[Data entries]
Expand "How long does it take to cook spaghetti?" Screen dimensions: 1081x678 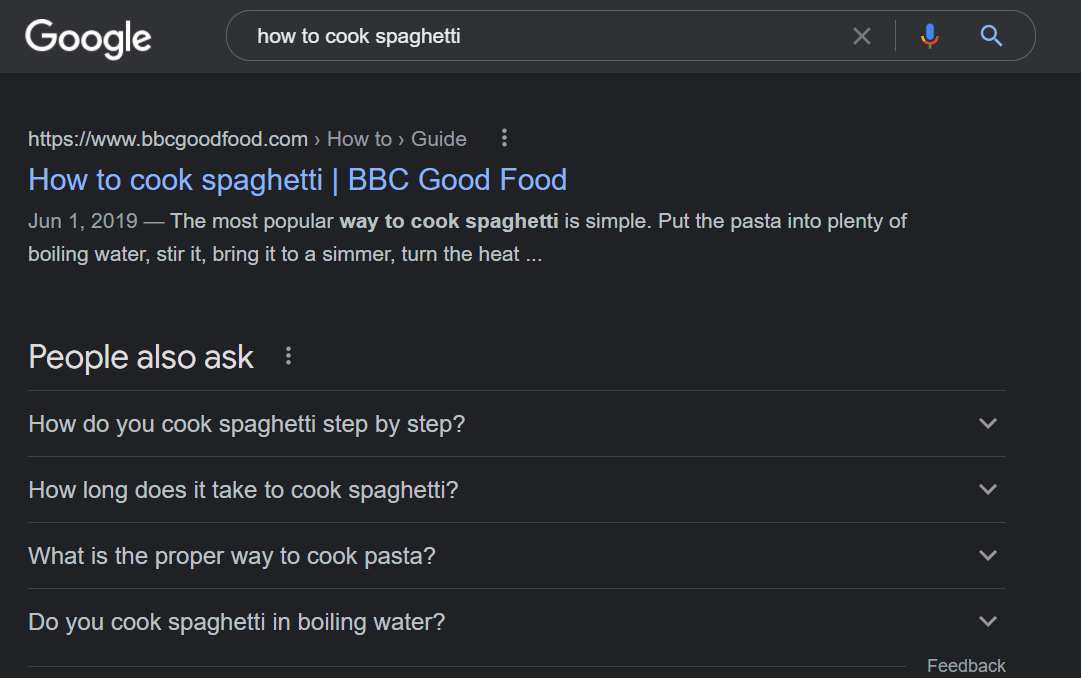[243, 490]
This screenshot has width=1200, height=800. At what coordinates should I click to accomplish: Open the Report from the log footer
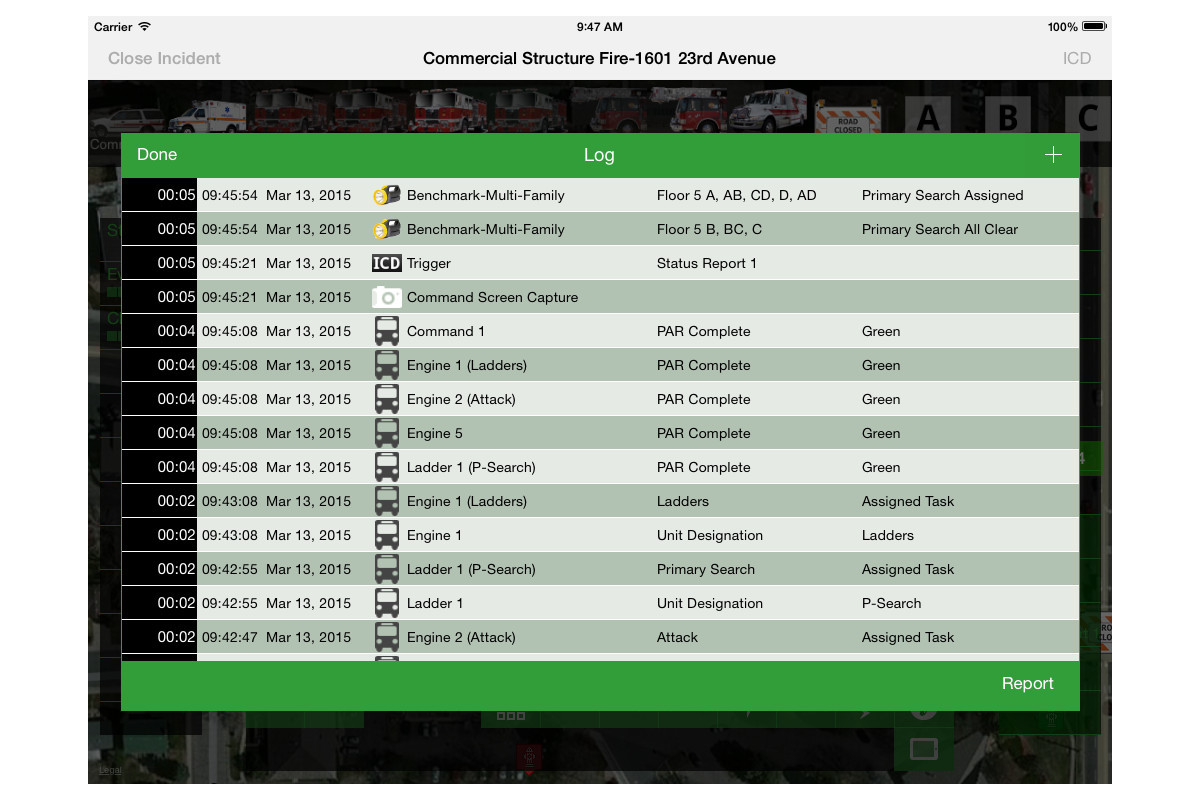[1027, 684]
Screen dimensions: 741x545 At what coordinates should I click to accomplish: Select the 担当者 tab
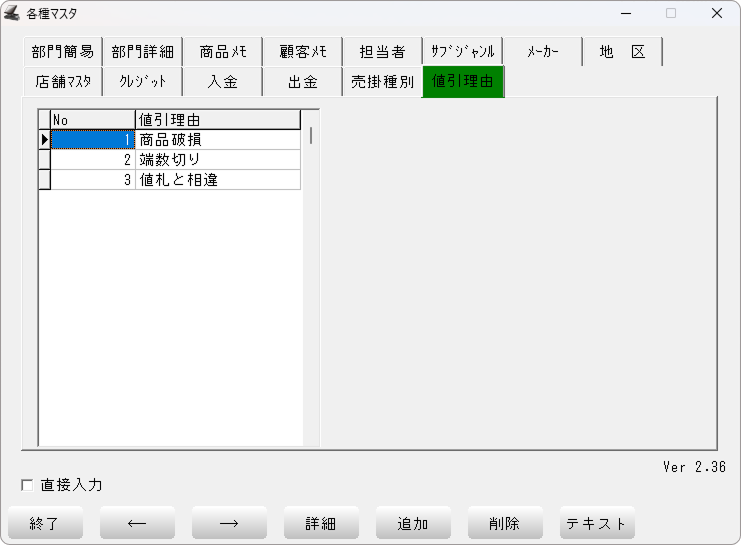tap(382, 52)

* **ASSIGNMENT**: From the line with "This screenshot has" down to the last line of the records above, restate each line verbatim, passing over any picture.

* **ANSWER BOX**:
This screenshot has width=1200, height=800. At what coordinates should I click to accomplish: Open the Report from the log footer
[1027, 684]
Screen dimensions: 741x545 At what coordinates should I click to accomplish: Select the 担当者 tab
tap(382, 52)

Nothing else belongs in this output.